▶ The task
Among the records below, find the line that has "Deca (260, 24)"; from there, give the lines again exactly, and stop after the line that has "Accept All (125, 2473)".
*** Opening of Raw data ***
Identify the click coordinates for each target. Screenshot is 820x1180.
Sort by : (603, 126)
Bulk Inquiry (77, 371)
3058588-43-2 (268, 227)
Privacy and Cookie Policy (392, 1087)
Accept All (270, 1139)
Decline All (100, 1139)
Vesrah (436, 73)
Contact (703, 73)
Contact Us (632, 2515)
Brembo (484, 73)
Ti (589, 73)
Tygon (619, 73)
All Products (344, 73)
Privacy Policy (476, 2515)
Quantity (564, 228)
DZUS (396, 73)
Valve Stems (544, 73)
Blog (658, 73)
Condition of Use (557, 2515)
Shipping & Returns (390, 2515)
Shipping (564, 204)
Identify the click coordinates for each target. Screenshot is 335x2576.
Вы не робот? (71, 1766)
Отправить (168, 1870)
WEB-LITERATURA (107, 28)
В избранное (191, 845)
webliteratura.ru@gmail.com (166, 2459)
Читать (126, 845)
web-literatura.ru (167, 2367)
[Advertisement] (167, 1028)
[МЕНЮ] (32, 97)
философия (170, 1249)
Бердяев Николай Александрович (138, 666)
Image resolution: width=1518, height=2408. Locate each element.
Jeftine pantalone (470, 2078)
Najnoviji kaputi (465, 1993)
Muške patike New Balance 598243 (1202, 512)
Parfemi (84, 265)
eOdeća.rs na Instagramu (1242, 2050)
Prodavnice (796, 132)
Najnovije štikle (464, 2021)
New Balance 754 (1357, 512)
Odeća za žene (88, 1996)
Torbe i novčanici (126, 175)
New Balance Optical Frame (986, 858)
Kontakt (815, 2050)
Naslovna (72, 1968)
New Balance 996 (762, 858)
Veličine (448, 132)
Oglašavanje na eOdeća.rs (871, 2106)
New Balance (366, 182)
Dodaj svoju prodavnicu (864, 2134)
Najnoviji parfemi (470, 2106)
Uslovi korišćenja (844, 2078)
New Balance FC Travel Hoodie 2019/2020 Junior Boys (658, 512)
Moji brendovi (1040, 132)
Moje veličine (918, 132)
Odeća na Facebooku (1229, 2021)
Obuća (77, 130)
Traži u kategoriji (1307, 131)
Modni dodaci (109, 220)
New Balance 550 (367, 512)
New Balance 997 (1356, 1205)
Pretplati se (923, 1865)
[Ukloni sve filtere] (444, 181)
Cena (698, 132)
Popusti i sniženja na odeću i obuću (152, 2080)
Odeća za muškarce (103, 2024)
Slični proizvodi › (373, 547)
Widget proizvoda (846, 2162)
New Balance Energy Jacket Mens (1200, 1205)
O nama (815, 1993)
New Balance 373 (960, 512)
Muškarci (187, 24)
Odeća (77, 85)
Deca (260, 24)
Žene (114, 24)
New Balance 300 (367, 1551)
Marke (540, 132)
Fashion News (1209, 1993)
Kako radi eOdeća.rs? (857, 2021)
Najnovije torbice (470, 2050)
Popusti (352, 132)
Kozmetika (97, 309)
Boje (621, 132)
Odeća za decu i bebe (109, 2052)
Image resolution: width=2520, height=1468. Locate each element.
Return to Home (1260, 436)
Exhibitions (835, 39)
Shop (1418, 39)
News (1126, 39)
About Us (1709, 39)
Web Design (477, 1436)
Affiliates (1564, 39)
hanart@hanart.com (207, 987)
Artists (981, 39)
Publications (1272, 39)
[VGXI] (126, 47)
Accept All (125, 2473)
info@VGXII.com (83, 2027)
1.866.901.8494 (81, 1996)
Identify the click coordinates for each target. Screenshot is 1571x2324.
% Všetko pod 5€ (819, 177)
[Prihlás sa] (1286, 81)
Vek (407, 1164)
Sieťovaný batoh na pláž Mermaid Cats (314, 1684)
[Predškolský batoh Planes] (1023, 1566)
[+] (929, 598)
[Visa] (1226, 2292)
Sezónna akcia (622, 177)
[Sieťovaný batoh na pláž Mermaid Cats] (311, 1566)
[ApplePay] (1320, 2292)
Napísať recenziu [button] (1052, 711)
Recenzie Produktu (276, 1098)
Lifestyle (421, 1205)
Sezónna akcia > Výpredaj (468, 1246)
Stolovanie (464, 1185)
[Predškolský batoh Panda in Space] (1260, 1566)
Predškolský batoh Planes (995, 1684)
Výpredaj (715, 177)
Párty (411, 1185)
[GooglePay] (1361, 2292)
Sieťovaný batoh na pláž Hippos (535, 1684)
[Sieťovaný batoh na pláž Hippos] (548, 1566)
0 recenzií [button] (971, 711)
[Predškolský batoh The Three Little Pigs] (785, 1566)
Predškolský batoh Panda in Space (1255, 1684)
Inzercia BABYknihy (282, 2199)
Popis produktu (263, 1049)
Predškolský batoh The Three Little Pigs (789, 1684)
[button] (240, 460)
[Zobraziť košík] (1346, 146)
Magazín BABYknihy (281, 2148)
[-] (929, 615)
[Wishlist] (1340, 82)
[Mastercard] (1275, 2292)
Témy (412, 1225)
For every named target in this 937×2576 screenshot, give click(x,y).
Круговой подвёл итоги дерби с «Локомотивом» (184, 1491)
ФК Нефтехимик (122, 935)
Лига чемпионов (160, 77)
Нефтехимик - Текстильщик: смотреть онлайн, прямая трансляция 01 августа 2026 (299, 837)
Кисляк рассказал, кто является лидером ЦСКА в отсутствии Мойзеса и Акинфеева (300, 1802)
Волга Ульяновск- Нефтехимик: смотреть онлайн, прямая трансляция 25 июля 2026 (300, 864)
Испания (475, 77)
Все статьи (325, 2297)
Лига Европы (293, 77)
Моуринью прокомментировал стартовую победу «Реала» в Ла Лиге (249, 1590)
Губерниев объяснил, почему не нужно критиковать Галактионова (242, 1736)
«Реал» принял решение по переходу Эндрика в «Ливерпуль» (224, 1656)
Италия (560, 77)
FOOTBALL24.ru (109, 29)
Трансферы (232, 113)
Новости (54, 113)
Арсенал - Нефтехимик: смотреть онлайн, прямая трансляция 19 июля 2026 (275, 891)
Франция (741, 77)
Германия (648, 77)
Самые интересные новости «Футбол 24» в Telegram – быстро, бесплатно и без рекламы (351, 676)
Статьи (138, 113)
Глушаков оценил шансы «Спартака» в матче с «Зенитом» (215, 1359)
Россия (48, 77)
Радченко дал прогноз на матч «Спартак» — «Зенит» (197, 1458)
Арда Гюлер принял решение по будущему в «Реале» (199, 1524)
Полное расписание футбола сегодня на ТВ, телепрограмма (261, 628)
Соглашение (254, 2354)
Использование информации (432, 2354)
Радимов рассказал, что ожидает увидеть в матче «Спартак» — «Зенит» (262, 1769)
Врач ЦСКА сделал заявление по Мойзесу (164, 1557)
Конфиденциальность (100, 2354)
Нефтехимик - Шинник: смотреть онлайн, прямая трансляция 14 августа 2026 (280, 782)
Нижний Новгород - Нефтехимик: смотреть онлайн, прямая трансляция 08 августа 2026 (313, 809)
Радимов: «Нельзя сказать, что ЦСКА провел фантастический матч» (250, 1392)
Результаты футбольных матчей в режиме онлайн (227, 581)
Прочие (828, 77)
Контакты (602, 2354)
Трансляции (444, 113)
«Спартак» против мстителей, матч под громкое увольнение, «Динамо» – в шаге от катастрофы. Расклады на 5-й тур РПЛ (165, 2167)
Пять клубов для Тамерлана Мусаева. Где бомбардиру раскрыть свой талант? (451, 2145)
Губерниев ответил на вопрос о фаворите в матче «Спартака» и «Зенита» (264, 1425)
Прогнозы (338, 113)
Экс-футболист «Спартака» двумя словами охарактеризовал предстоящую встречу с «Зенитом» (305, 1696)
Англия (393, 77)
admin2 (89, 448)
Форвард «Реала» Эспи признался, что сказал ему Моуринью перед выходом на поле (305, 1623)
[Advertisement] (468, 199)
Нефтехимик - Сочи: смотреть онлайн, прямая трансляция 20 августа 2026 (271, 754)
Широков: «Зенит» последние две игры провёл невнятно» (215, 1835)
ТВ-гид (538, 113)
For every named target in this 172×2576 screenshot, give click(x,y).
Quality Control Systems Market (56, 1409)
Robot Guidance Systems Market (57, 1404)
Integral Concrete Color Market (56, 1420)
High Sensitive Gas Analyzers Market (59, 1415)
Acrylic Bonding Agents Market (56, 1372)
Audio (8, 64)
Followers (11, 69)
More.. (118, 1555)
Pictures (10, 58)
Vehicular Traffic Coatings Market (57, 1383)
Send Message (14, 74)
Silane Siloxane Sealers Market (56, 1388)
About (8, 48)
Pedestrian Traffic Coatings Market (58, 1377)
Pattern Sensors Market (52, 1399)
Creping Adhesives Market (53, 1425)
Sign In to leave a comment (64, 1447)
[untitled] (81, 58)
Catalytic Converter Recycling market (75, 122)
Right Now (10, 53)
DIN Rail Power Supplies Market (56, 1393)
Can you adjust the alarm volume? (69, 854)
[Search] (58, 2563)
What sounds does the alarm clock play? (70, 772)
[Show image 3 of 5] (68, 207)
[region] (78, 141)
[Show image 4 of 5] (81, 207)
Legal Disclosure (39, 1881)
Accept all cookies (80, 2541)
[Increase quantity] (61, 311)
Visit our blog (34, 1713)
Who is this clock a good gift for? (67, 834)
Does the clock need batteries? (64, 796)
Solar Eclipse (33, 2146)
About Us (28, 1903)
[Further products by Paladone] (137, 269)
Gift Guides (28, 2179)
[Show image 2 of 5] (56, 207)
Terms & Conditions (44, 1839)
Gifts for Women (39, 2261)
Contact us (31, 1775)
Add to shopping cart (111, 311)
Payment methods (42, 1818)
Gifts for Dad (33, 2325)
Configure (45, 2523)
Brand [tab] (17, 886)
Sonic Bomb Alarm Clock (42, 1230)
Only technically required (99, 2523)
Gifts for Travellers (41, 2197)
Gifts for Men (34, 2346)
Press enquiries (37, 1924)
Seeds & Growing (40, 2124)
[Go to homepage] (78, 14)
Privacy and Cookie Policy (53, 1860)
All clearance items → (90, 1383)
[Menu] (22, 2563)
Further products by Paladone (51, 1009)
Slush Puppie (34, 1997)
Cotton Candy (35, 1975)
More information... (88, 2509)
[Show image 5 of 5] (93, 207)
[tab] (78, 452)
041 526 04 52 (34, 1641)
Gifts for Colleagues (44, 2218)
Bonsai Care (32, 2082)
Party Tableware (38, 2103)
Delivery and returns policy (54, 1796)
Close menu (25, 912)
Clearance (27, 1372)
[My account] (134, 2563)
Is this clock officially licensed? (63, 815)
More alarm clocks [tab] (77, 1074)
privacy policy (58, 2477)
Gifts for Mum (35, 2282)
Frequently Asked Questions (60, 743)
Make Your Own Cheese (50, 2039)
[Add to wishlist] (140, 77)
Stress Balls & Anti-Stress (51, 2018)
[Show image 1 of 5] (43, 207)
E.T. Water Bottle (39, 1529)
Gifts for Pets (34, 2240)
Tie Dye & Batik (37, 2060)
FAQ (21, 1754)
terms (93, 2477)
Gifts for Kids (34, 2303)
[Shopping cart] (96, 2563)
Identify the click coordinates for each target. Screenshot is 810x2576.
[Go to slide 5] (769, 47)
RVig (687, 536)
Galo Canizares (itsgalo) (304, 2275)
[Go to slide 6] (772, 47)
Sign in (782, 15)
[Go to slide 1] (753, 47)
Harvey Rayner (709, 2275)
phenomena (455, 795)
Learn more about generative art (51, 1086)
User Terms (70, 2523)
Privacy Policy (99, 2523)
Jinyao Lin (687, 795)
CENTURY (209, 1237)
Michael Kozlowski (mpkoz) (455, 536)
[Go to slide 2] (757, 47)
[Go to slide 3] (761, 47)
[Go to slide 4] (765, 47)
*** Close of Raw data ***
▶ Result of this task
Deca (260, 24)
Žene (114, 24)
New Balance 300 (367, 1551)
Marke (540, 132)
Fashion News (1209, 1993)
Kako radi eOdeća.rs? (857, 2021)
Najnovije torbice (470, 2050)
Popusti (352, 132)
Kozmetika (97, 309)
Boje (621, 132)
Odeća za decu i bebe (109, 2052)
Image resolution: width=2520, height=1468. Locate each element.
Return to Home (1260, 436)
Exhibitions (835, 39)
Shop (1418, 39)
News (1126, 39)
About Us (1709, 39)
Web Design (477, 1436)
Affiliates (1564, 39)
hanart@hanart.com (207, 987)
Artists (981, 39)
Publications (1272, 39)
[VGXI] (126, 47)
Accept All (125, 2473)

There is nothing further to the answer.